:: EXCERPT PROVIDED

LONDON COUNTY COUNCIL v. FAIRBANK.

1911 April 3.

LORD ALVERSTONE L.J., BRAY and BANKES JJ.
Revenue - Licence - Hackney Carriage - What constitutes "keeping" a Carriage - Customs and Inland Revenue Act, 1869 (32 & 33 Vict. c. 14), s. 27.

By s. 27 of the Customs and Inland Revenue Act, 1869, "Every person who .... shall keep a greater number of carriages .... than he shall be authorised to .... keep by any licence or licences" granted to him under that Act shall be liable to a penalty:-

Held, that a cab proprietor who has in reserve in his yard a number of spare cabs ready for use and intended to be used if and when occasion requires does not "keep" them within the meaning of that section until he in fact begins to use them.

CASE stated by a metropolitan police magistrate.


The respondent was summoned on an information charging that he on June 1, 1910, at Amberley Wharves, in the borough of Paddington, did keep 104 carriages, being a greater number than he was authorized to keep by any licence or licences granted to him under the Customs and Inland Revenue Act, 1869, as amended by the Customs and Inland Revenue Act, 1888.

::::
:: DATA PROVIDED

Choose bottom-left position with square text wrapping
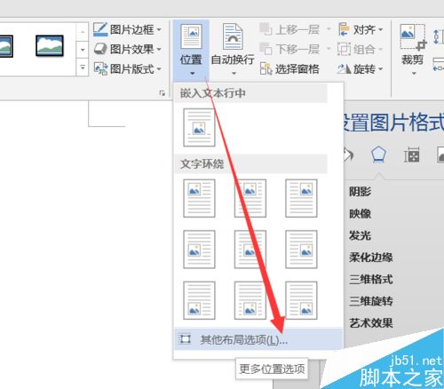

::::
:: DATA PROVIDED

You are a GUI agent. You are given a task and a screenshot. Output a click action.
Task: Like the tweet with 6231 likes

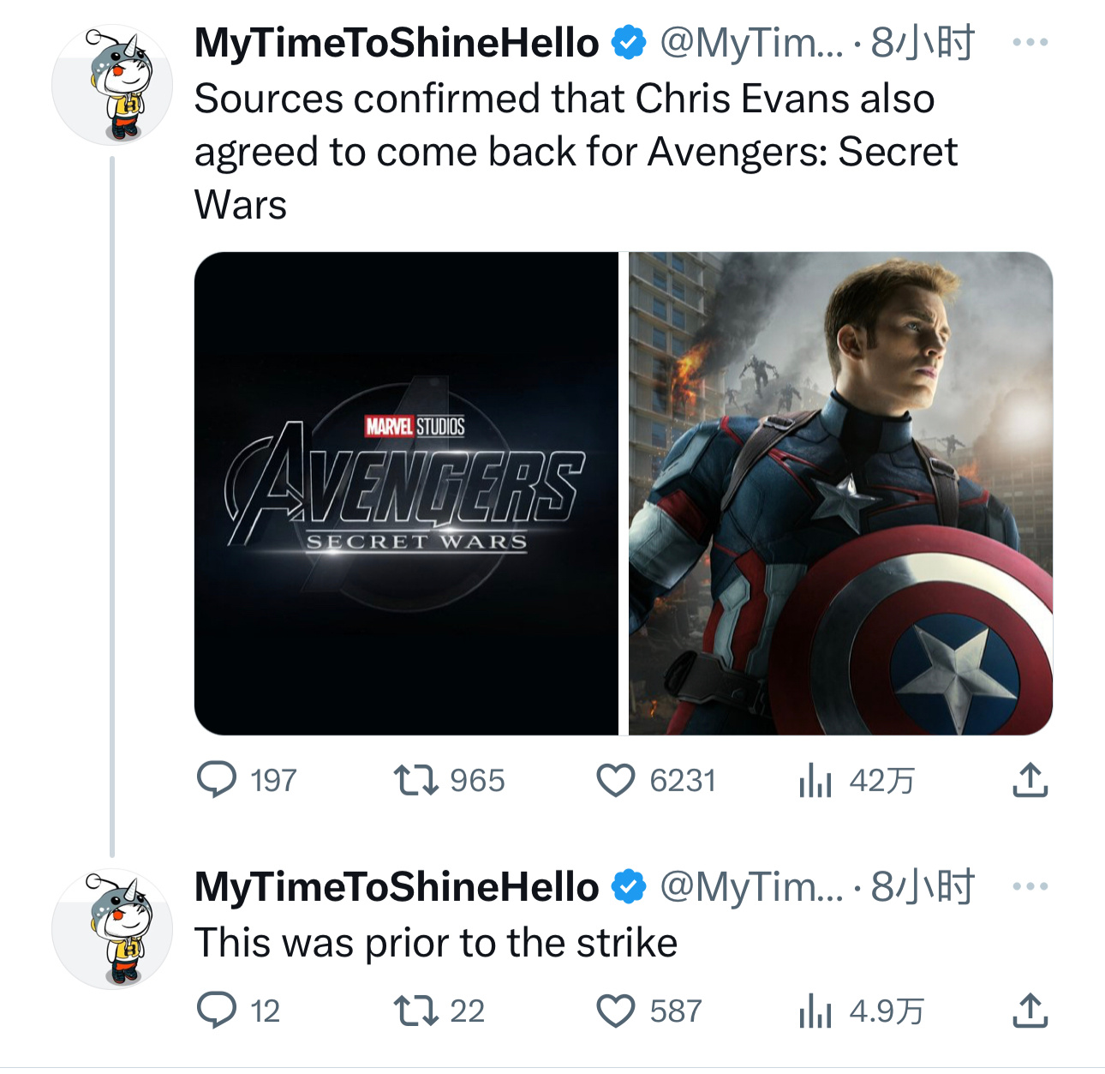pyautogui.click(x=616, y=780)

::::

From the case report above, reproduce word for word the stretch from "Revenue - Licence" through "metropolitan police magistrate.".

Revenue - Licence - Hackney Carriage - What constitutes "keeping" a Carriage - Customs and Inland Revenue Act, 1869 (32 & 33 Vict. c. 14), s. 27.

By s. 27 of the Customs and Inland Revenue Act, 1869, "Every person who .... shall keep a greater number of carriages .... than he shall be authorised to .... keep by any licence or licences" granted to him under that Act shall be liable to a penalty:-

Held, that a cab proprietor who has in reserve in his yard a number of spare cabs ready for use and intended to be used if and when occasion requires does not "keep" them within the meaning of that section until he in fact begins to use them.

CASE stated by a metropolitan police magistrate.